Present situation

As Christians and Muslims, we were heartened to learn of many imaginative, local initiatives involving imam and priest, women and men, seeking to rebuild trust and mutual understanding, as well as to engage with sensitive issues, not least gender equality. Such shared action has often taken place in the most difficult situations, from Bethlehem to Kaduna. It was also evident that such welcome developments have to battle against multiple resistance: suspicion or indifference from religious and academic institutions; national contexts where one religion still aspires to hegemonic control of public space or where policy makers remain opposed to making space for any participation of religious actors, situations where the emancipatory potential of religions and inter-religious relations is neutralised by entrenched religious and cultural conservatism.

Common affirmations

As Muslims and Christians, we commit ourselves to the recognition and affirmation of the social fact of religious diversity as God-given. Humility requires of us the recognition that the other is bearer, too, of truth to which we must attend if our own understanding of God is to be deepened and enriched.

This recognition and affirmation must inform all levels of education, formal, non-formal and informal. In our religious formation, in our schools and colleges, in mosque and church, we affirm our determination no longer to speak or write about or for the other without the full participation of the other. We affirm the need to work collaboratively on producing joint textbooks on Christian-Muslim relations, as well as to examine religious and history textbooks in an effort to identify and remove prejudicial and stereotypical characterisations.

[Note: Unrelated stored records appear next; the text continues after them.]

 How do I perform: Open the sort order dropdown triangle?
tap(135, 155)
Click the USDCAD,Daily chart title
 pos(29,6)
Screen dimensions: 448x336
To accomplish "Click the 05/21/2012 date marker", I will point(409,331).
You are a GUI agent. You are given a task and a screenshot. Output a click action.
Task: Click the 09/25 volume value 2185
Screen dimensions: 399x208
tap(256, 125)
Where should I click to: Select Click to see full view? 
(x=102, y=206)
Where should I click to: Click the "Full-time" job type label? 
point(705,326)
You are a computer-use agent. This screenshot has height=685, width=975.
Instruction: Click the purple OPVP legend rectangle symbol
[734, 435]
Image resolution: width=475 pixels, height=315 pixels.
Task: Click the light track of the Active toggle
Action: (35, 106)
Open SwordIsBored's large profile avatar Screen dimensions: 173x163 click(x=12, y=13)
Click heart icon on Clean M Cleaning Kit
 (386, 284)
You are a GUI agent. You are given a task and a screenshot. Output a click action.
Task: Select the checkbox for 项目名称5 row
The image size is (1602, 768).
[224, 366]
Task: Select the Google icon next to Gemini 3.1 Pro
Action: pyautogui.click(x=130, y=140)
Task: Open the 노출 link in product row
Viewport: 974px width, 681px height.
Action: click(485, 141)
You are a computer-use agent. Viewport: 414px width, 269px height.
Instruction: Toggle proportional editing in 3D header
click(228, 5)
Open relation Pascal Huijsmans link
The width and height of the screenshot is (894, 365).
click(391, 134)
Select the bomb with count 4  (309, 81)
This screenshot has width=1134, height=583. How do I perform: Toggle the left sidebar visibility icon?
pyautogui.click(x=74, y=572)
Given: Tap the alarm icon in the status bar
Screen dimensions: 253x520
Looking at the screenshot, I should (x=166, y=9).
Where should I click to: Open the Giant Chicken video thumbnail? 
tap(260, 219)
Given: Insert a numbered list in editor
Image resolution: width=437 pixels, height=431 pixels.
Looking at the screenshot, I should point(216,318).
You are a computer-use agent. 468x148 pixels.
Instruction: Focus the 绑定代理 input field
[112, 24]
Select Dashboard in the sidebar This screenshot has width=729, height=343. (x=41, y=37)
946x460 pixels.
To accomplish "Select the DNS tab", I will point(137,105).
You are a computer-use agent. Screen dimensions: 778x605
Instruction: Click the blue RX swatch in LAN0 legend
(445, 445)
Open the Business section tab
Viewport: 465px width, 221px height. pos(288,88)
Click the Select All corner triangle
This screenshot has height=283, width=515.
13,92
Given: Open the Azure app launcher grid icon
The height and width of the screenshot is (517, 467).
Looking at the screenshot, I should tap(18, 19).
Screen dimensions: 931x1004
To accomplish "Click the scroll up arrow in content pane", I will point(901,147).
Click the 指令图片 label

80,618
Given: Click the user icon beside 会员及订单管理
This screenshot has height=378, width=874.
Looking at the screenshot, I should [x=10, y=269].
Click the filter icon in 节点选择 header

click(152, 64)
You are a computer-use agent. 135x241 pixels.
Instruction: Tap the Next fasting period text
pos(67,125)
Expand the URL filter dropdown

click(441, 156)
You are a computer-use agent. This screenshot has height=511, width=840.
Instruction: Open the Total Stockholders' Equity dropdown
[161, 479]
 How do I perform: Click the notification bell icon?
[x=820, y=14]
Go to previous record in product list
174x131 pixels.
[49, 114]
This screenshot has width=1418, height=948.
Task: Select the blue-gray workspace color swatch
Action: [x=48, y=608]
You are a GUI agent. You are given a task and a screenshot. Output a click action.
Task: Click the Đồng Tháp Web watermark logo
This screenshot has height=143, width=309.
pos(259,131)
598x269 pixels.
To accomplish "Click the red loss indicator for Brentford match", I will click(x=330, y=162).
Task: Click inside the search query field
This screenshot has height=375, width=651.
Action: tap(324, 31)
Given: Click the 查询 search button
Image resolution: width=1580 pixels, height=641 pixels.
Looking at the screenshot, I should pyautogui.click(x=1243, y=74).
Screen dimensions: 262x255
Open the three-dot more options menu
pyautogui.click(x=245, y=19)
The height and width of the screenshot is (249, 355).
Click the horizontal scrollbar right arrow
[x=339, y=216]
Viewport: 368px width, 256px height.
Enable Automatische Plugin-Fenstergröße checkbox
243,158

We affirm the need to move from general statements of intent to specific collaborative actions, which can make a difference in localities. Christian-Muslim relations have to be rendered visible and concrete: we need to engage the imagination and interest of a range of people outside our usual circles, male and female - especially mothers and teachers - young and old, working people and professionals, as well as actors in civil society. To this end we affirm the need to map good practice in our regions, and identify available materials whether websites, TV soaps, village dramas, collections of sermons and so forth. We need in our joint educational initiative to engage a range of issues which matter to people: environment, poverty and crime.

A critical question which requires further exploration

The critical question this raises for all is whether there is the intellectual, imaginative and institutional space in our respective religious traditions for the "other"? Post 9/11 all religious traditions are being scrutinised: their claims to enable human flourishing, to be custodians of ethical traditions essential for the common good will sound increasingly hollow if we do not demonstrate such active collaboration at many different levels of our respective educational projects.

Two priorities for common action in the next five years:

The creation (or strengthening where such already exist) of structural mechanisms for ensuring dialogue especially in the field of education - religious formation, schooling and at tertiary level - where dialogue is understood as training in living together as a crucial horizon informing both the ethos and content of such educational centres.

The creation (or strengthening where such already exist) of centres to train and equip with appropriate materials dialogue facilitators including imam and priest, social activists and professionals - especially women.

Developing appropriate mechanisms

Holland furnishes a suggestive example of mechanisms developed to enable good relations between imams and priests in that country, through the inclusion in the conversation of imams and priest from Indonesia. We would urge a multiplication of such bilateral arrangements: for Britain this might be Pakistan as a partner, for Germany, Turkey. For other contexts multilateral dialogue will be appropriate.

In addition, we would like prestigious religious centres - Vatican, WCC, Al-Azhar, Madina University - to develop protocols whereby mutuality and collaboration in training about the other be developed. Such initiatives could then lead to regional or national consultations which would further legitimise and encourage such actions.